Machines lack intentionality. Welding machines are not unionized. Most welders are. Welders are unionized because, at some point in the past, a group of workers decided to join together and protect their interests through collective bargaining. They understood they had interests to protect, created the organization they required, foresaw issues important to them, and unionized.

Nearly every verb in that description cannot be applied to welding machines because they all imply intentionality. Machines cannot “decide”, “protect their interests”, “understand”, “create”, “organize”, “foresee”, or “decide what is important” to them.

Machines lack human value. Welders may unionize because they are concerned about things like a livable wage, benefits, and pensions. Each of these concerns apply to humans, and we consider them important (to one degree or another) because we consider humans to have a kind of value that only humans have.

It is nonsensical to speak of pensions for welding machines. When they run their course, they are repurposed or deconstructed for parts. Machines are fixed when they are broken. They do not need medical coverage or hospice care.
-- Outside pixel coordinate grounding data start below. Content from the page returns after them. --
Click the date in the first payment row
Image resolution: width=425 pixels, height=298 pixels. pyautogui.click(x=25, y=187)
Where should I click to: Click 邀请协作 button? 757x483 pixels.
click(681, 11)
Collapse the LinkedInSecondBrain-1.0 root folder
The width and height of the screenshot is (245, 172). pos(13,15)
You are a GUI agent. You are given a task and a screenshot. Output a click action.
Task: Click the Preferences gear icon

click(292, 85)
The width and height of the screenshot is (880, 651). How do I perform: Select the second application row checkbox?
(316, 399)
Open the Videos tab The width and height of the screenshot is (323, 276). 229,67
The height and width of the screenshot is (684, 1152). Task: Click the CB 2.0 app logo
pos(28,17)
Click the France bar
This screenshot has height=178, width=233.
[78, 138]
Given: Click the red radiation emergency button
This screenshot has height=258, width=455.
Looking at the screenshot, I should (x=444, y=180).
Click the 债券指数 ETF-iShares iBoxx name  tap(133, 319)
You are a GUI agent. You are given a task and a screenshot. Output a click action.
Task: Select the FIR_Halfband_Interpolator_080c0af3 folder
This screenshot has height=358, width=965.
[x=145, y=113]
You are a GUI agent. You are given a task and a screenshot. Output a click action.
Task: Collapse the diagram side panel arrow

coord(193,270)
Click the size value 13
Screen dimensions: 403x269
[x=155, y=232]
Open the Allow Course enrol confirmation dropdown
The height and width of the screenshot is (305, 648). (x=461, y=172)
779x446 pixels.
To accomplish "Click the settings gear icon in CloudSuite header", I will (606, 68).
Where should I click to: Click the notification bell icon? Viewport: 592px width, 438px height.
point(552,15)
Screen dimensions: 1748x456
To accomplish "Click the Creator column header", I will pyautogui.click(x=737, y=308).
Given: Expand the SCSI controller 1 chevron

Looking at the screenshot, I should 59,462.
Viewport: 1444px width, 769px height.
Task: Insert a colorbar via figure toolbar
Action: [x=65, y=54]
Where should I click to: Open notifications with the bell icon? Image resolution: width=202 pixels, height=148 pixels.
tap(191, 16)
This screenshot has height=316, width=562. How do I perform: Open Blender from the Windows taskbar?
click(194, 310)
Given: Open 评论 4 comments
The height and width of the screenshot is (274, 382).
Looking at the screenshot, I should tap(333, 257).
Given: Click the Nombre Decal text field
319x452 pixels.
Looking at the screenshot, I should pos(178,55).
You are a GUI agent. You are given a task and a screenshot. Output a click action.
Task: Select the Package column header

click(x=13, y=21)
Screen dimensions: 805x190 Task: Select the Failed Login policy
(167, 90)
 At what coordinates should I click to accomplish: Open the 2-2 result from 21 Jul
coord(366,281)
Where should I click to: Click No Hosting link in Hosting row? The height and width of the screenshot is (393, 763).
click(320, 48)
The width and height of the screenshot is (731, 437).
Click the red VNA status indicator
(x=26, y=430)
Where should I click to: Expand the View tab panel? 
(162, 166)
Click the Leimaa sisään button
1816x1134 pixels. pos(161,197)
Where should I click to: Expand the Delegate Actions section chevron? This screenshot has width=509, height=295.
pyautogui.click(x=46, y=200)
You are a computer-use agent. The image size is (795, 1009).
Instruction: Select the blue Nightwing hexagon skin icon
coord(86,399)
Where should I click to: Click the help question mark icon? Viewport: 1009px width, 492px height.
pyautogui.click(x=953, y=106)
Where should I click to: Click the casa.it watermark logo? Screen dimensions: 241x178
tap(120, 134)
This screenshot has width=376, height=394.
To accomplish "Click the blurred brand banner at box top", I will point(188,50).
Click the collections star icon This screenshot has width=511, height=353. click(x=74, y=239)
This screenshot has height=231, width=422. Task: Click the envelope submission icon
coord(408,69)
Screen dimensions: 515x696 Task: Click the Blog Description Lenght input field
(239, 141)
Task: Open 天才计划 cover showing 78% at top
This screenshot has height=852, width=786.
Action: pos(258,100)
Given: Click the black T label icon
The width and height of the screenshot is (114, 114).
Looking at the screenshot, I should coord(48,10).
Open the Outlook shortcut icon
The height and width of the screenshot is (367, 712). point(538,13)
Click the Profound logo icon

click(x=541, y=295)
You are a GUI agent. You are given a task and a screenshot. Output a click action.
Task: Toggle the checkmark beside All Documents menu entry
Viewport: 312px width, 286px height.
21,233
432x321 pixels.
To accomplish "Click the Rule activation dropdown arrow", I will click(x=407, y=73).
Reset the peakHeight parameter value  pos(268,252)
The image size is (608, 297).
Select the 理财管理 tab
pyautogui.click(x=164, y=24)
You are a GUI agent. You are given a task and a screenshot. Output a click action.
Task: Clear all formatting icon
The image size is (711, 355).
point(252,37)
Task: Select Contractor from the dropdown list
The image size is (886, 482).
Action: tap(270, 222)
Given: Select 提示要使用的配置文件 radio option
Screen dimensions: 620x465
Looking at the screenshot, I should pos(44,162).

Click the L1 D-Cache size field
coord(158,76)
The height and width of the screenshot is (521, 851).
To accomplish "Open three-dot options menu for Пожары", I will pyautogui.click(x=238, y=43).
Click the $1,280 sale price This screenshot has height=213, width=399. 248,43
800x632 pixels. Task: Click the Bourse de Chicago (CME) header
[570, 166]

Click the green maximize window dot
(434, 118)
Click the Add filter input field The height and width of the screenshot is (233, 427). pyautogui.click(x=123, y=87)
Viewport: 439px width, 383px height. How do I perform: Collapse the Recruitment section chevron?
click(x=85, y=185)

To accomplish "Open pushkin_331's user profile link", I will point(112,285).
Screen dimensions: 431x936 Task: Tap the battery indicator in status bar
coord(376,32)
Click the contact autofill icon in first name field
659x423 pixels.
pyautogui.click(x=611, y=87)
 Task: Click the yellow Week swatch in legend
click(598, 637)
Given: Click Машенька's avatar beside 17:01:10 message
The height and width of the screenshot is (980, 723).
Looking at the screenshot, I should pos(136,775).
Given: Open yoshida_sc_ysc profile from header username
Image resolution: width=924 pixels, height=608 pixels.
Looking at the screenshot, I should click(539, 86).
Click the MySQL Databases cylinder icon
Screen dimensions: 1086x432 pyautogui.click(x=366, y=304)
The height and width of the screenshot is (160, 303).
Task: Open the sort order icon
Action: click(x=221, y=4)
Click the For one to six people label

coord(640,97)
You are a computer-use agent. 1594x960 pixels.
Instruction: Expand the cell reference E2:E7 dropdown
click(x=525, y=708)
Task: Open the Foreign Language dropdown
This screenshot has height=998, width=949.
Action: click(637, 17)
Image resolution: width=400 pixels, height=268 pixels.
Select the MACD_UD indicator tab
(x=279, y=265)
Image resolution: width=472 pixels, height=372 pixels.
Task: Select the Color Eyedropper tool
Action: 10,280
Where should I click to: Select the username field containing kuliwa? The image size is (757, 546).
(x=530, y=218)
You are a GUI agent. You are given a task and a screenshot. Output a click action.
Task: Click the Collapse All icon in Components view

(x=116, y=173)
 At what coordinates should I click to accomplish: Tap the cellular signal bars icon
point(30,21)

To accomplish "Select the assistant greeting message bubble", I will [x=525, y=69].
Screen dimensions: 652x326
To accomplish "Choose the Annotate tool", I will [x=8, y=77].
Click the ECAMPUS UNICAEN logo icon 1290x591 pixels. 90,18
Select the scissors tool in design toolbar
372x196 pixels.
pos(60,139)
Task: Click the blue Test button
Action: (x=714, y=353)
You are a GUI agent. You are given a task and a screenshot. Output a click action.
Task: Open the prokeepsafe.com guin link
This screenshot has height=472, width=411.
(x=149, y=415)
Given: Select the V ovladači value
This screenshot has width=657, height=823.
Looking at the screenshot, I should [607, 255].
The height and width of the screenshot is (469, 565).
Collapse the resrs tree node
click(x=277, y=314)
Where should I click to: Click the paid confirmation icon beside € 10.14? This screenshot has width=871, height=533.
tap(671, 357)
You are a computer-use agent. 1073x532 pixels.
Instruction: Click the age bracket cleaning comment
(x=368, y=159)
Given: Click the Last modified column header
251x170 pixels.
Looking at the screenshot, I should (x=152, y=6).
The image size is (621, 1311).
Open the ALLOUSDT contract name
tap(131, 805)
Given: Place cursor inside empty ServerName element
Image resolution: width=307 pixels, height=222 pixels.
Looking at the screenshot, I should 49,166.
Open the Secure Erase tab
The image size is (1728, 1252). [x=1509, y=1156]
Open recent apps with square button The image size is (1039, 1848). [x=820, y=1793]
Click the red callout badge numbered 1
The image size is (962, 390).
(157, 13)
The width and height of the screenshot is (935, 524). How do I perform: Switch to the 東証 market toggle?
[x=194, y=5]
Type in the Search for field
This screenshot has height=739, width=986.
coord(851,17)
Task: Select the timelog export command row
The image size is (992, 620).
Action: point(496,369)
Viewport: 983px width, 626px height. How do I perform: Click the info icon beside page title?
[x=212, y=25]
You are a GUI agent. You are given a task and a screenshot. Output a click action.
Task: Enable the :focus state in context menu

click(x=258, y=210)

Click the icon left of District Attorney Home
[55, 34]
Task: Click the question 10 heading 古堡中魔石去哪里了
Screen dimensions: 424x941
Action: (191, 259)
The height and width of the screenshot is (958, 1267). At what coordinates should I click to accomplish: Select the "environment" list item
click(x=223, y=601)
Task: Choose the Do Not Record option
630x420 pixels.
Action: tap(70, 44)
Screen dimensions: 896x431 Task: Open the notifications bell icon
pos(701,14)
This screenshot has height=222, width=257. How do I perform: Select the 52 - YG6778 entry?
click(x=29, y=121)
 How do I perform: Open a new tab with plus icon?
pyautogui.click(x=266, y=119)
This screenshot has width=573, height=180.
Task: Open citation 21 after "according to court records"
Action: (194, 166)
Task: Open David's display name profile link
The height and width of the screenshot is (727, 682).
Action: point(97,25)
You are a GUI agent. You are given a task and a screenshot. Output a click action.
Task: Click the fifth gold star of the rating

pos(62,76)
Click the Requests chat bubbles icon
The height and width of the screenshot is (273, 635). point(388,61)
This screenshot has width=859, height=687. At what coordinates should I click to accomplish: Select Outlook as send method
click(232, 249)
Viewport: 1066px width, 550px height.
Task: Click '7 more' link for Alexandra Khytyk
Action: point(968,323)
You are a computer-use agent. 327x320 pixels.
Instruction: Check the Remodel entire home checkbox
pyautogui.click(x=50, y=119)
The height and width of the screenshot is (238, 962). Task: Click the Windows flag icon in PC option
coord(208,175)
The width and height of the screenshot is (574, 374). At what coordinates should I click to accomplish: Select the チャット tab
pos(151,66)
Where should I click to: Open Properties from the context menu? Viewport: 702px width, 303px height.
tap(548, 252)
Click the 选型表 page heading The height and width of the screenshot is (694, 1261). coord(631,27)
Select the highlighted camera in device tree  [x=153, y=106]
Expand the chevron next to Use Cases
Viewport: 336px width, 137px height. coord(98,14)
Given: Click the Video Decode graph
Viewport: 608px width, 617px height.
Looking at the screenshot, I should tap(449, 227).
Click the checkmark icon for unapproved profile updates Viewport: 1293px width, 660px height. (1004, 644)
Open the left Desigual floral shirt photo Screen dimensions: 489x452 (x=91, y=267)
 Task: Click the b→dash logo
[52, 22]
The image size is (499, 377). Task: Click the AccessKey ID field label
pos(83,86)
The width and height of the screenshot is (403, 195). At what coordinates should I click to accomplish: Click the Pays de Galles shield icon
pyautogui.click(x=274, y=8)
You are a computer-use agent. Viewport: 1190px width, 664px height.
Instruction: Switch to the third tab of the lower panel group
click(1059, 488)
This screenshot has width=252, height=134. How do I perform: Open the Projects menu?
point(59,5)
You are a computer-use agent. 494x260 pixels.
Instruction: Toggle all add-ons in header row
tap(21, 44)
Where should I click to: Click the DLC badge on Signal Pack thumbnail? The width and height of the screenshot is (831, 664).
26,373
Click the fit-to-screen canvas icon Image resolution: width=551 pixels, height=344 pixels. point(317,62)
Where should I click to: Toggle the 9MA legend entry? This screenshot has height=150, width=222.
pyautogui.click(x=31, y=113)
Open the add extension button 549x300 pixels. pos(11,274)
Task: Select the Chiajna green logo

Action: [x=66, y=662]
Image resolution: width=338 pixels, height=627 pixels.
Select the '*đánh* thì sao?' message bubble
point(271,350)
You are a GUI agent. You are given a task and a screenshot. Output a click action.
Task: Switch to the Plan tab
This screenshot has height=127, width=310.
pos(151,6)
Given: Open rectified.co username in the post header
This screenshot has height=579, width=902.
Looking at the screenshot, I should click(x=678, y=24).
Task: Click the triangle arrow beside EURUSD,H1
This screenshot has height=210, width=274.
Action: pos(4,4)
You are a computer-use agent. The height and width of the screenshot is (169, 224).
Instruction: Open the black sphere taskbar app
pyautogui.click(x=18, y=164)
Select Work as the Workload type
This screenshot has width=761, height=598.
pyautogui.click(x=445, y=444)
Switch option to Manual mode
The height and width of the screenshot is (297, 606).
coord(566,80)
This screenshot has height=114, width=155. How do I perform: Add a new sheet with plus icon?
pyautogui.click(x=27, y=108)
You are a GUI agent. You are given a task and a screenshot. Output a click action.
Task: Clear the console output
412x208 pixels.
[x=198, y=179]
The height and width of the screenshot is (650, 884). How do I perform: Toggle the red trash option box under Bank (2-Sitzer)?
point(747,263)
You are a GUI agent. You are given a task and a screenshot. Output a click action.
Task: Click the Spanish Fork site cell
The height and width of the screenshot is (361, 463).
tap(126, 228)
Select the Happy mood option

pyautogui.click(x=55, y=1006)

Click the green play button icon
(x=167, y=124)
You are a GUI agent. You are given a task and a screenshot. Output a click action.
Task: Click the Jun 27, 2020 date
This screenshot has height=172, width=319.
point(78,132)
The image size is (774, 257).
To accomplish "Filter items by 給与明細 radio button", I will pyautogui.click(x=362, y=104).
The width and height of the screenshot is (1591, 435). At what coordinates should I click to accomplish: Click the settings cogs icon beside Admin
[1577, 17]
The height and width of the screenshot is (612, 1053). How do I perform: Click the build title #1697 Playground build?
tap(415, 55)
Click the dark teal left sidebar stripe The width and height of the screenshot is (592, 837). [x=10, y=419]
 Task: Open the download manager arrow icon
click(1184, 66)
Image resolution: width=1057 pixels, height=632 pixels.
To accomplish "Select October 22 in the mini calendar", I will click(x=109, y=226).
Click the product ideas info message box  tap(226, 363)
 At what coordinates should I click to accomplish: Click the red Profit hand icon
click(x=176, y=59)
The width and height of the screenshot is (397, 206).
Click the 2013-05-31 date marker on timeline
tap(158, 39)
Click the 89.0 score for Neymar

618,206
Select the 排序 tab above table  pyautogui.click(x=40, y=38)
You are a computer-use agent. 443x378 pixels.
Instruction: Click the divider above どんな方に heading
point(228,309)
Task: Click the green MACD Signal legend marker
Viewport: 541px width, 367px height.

Machines lack creative problem solving. While a machine can be programmed to deal with a range of problems it confronts, it lacks creativity and spontaneity. Plus, all of its “problem solving” capacity has already been programed into it by humans. A welder gains knowledge and problem-solving abilities through time and reflection. Machines need to be programed. Welders can think. Welders can actually gain wisdom about their profession. Machines cannot.

And on the list goes with capacities like reasoning, emotion, relationships, friendship, etc. And none of this requires that we even approach things like souls or spirits. But, of course, humans have them and machines do not. Humans will last past the grave; machines will not last beyond the incinerator.

In fact, once a person begins to reflect on the differences between humans and machines, not only does Sotomayor’s question sound trite, it smacks of pretentious manipulation. It is as if she is saying, “those kinds of people” are nothing more than machines for the sake of a political agenda.

This kind of thinking is dangerous. But now you have a few philosophical tools in your mental tool belt to allow you to resist this kind of thinking.

Reflect on her question. Find ways to express answers in your own terms. Then spread the good news – you are not a machine.